One question we’ve been getting a lot from recently funded founders is around whether or not you can reimburse yourselves for business expenses incurred prior to receiving funding. And if so, what expenses are considered reimbursable?

The short answer is, probably yes, and it depends.

This varies and sometimes it is a discussion between the new investors and the founders who have incurred the expenses. The five variables are:

  1. Amount of expenses
  2. Amount of funding being raised
  3. Attitude / style of the investor
  4. What the expenses are for
  5. How they are being accounted for


Amount of expenses

As the amount of expenses increases, the willingness of the investor to be ok with a reimbursement for any of them decreases. This is directly linked to the amount of funding being raised. As a decent rule for seed/pre-seed startups, reimbursable expenses should not exceed 1-5% or $5-$25k of the total raise — whichever is less. Would love to hear from angels and VC’s in the comments about thresholds they care about.

Amount of funding being raised

If $500k is being raised and the founders are being reimbursed $20,000, an investor will likely be ok with this. However, if $500k is being raised and the expenses are $250k, it’s unlikely that an investor will be ok with 50% of the proceeds going to paying founders back for expenses that have already happened. You should definitely consider bringing this up with your investors if your prior expenses are greater than 5% or $25,000 (whichever is less) of the amount raised. As a data point, I have founded 2 venture backed startups and as founders we reimbursed ourselves and never had to discuss this with our investors or had an investor bring it up after the fact — we stayed below that threshold.

Attitude / style of the investor

The attitude and style of the investor matters the most. Some investors are adamantly opposed to the idea of paying the founders back any expenses. Most good investors are more flexible/reasonable, and are happy to take the financial pressure off of the founders who have dug themselves in a hole of debt to get started. Investors want to trust your judgement. If they invested in you, they trust you; don’t break that trust. Ultimately, there is no exact rule – it’s just part of practicing good judgment as a newly venture backed founder building trust with your investors.

What qualifies as a reimbursable business expense?

According to the Internal Revenue Service (IRS), a business expense is a cost that is incurred in the course of conducting business. In order to qualify as a deductible business expense, the cost must be “ordinary and necessary”. This means that the expense must be common and accepted in the industry, and it must be helpful and appropriate for the business. Examples of deductible business expenses include salaries and wages, office rent, laptops, utilities, insurance, and supplies.

Do meals count as reimbursable business expenses?

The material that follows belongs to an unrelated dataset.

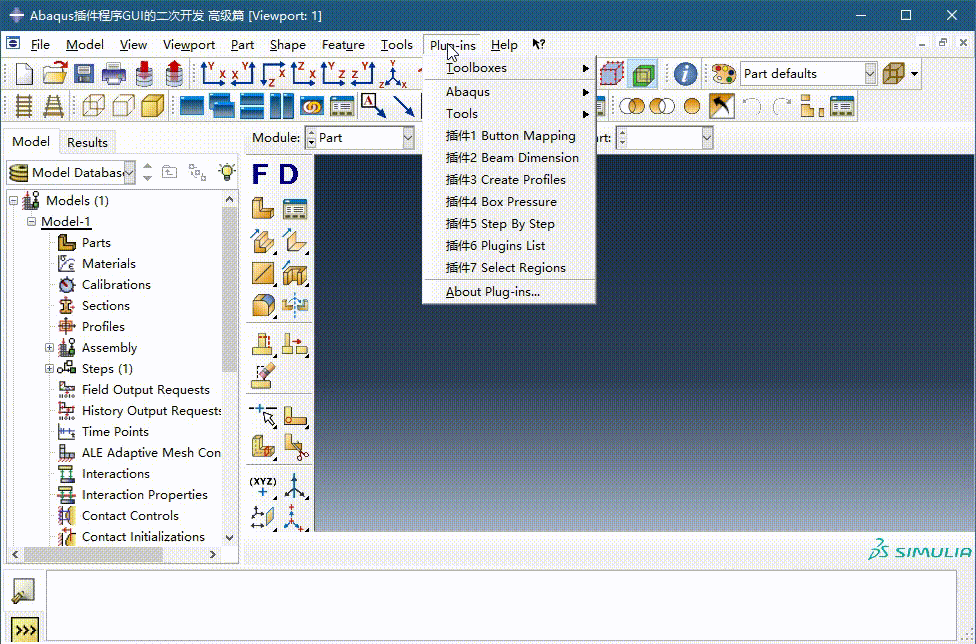Toggle hidden-line render style cube icon

coord(123,105)
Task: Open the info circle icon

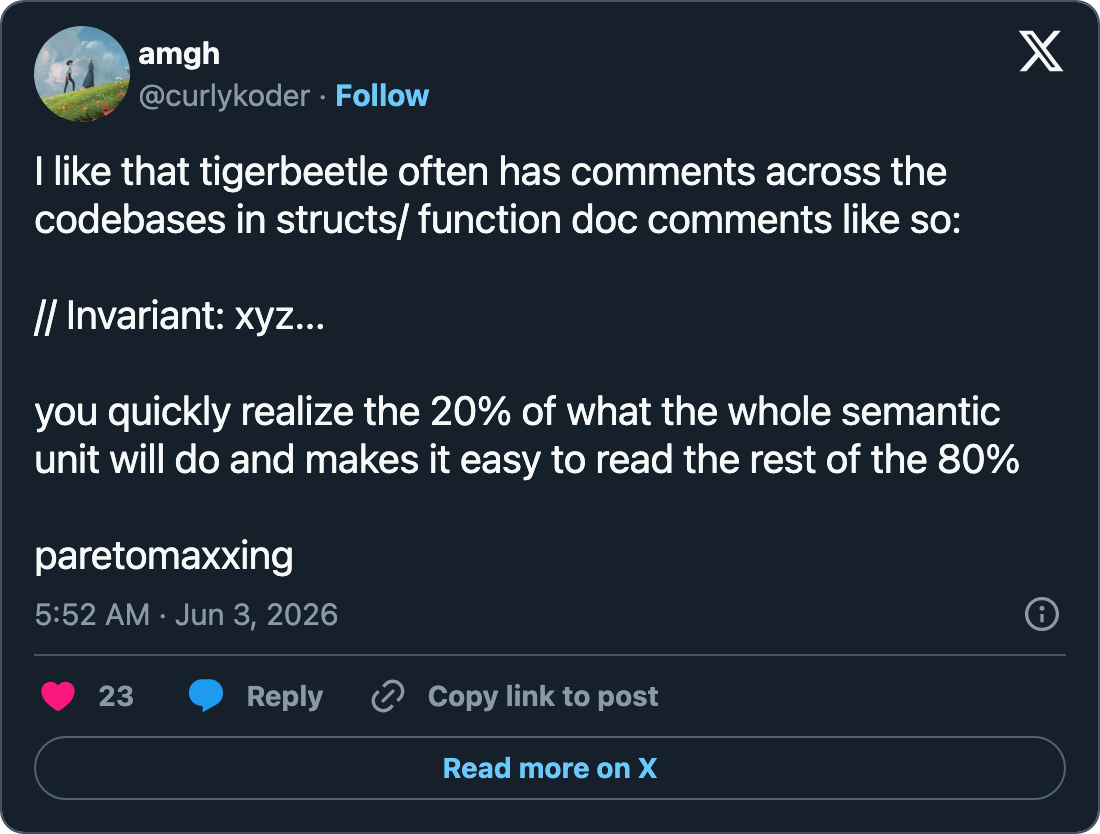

In order for a meal to qualify as a business expense, it must be directly related to or associated with the conduct of the business. This means that the meal must be taken in the course of conducting business, and it must be directly related to the business. For example, a meal taken with a customer or potential customer to discuss their pain points would be considered a business expense, as would a meal taken during a business trip. However, a meal taken with friends or family for personal reasons would not be considered a business expense.

In general, a meal taken with a co-founder or co-worker would not be considered a deductible business expense, unless the purpose of the meal is directly related to the conduct of the business. For example, if the co-founders are discussing business strategies or reviewing analytics during the meal, it could be considered a business expense. However, if the meal is purely social and not directly related to the conduct of the business, it would not be considered a deductible business expense.

How do I track these and get reimbursed by my startup?

For prior expenses, founders should track their business expenses in a detailed and organized manner in order to be reimbursed. This typically involves keeping receipts for all business expenses over $100 and recording them in a spreadsheet. It is also important for founders to keep track of the purpose of each expense and any associated business activity, in order to support the business purpose of the expense. This will be useful if the expenses are audited by the IRS or if the founders need to provide documentation to support their reimbursement request. Provide this spreadsheet to your accountant so they can update your books to reflect these business expenses for your tax return, as well as record the total amount that the company owes you back.

If you would like a template for this, go here →

For future expenses, stop using your personal card asap. 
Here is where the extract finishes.